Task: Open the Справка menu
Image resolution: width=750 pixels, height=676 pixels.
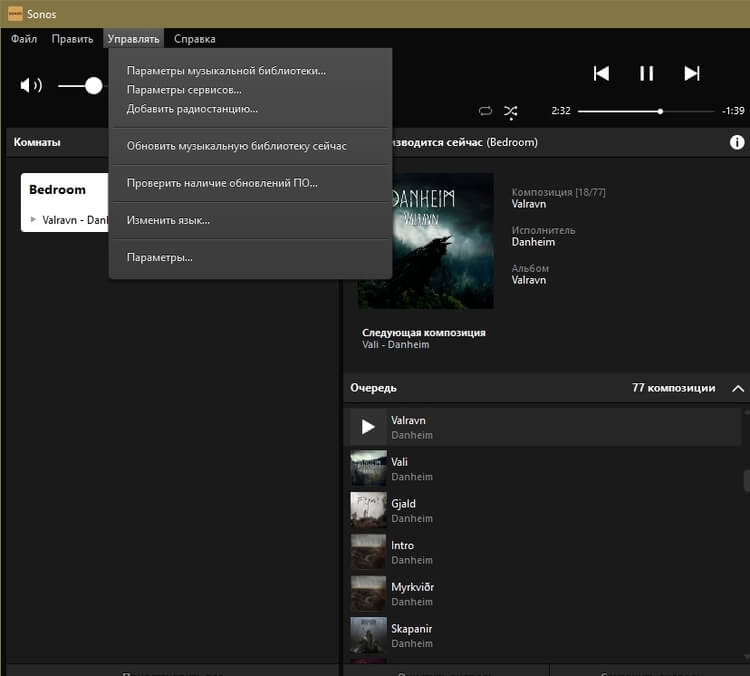Action: coord(194,39)
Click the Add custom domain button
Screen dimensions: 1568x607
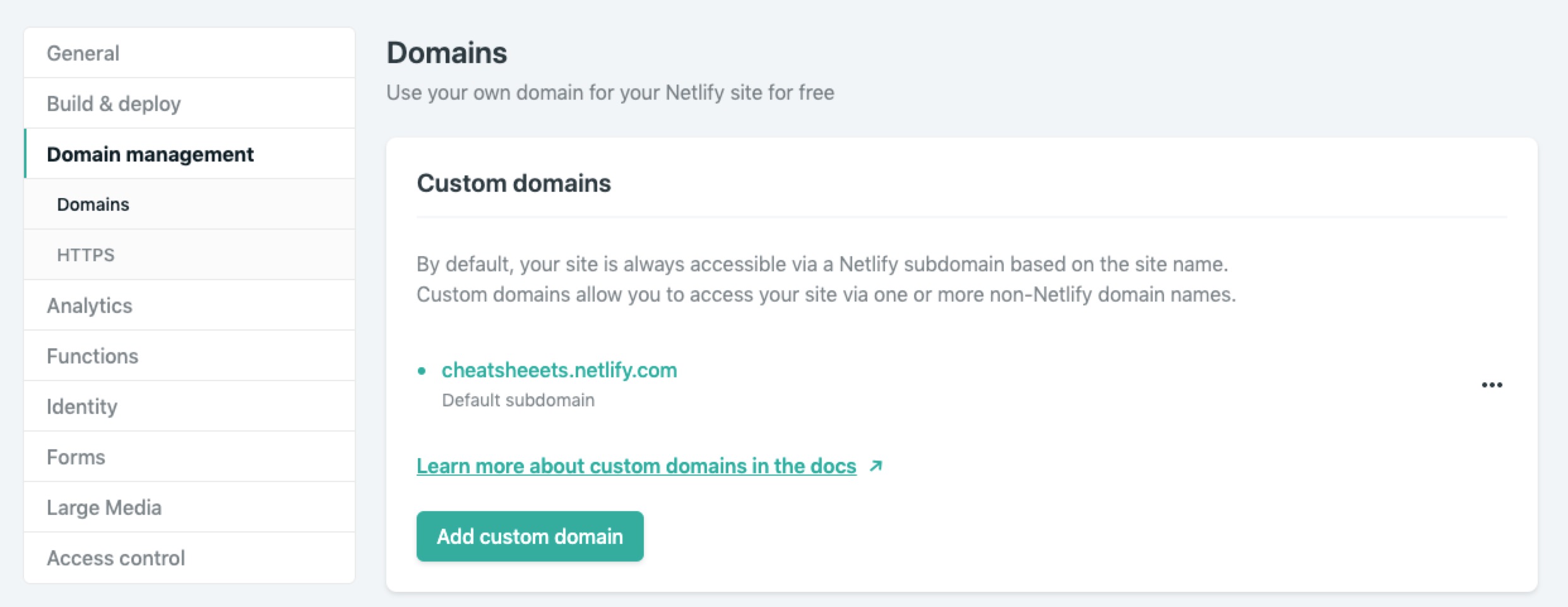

============================================================

WORK REQUIRED — The pictures in the entries should be left out; output everything else exactly.

SOLUTION FOR THIS PROBLEM —
Task: Open the Справка menu
Image resolution: width=750 pixels, height=676 pixels.
Action: coord(194,39)
Click the Add custom domain button
Screen dimensions: 1568x607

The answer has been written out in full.